### Excerpt provided:
Please note the usage of {group_name} for the destination:. When using regex_groups, you must also use {group_name}. This can be pre or post fixed with any constant string, including any of the supported tags. At a minimum you must define the {group_name}m otherwise all matching group will be projected on the same destination name and will cause an error. If the regex_groups attribute is missing where a regular expression is used, the group name is taken literal and will most likely not be found in SRAM.

The previous subsection stated that the attributes are meaningless to the main loop. There are, however, two exceptions: login_users, grace_period. All users within a CO are also available in the @all entry. A service might wish for a more fine-grained control on what users are allowed access. For this purpose any group can be marked login_users through the attributes. This tells sync-with-sram that it should not use the implicit @all group, but rather the groups with this attribute. This means that sync-with-sram will only use those groups for adding users. In case there are no groups with such an attribute, the main loop will use the @all instead.

The grace_period attribute tells sync-with-sram that for this particular group a grace period must be applied. Normally sync-with-sram would emit a removal event when it detects that a user is no-longer present in a group. This would then trigger an immediate removal of that users. The grace key allows for a delay by specifying for which groups a grace period exists and the length of this period.

### Requests:
**A.** Answer these questions using the sync-with-sram excerpt:
(i) How is the group name treated when the regex_groups attribute is missing where a regular expression is used?
(ii) Which two attributes are exceptions to the attributes being meaningless to the main loop?
(iii) What does sync-with-sram normally emit when it detects that a user is no longer present in a group?
**B.** Revise the sync-with-sram excerpt, starting at "The previous subsection" and ending at "the @all instead.", replacing "fine-grained" with "granular".

### Provided information:

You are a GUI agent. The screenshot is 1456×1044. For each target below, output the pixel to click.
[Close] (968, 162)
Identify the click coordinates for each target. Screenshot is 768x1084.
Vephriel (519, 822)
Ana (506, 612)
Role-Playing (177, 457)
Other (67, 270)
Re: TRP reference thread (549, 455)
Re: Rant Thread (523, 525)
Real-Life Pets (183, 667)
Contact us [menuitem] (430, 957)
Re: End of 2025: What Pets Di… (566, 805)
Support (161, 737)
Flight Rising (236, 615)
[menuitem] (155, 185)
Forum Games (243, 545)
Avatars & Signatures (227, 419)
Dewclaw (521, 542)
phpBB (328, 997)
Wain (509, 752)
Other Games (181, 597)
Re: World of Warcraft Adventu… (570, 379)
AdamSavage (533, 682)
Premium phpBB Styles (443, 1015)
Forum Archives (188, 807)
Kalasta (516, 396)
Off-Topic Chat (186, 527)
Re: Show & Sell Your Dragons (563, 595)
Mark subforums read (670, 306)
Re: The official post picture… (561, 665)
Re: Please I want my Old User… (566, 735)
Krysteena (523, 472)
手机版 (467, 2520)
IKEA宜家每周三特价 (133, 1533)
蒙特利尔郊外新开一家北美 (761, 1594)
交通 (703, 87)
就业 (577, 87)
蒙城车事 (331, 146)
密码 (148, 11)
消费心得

### Outputs for the tasks:
**A.**
(i) The group name is taken literally and will most likely not be found in SRAM.
(ii) login_users and grace_period.
(iii) A removal event.

**B.**
The previous subsection stated that the attributes are meaningless to the main loop. There are, however, two exceptions: login_users, grace_period. All users within a CO are also available in the @all entry. A service might wish for a more granular control on what users are allowed access. For this purpose any group can be marked login_users through the attributes. This tells sync-with-sram that it should not use the implicit @all group, but rather the groups with this attribute. This means that sync-with-sram will only use those groups for adding users. In case there are no groups with such an attribute, the main loop will use the @all instead.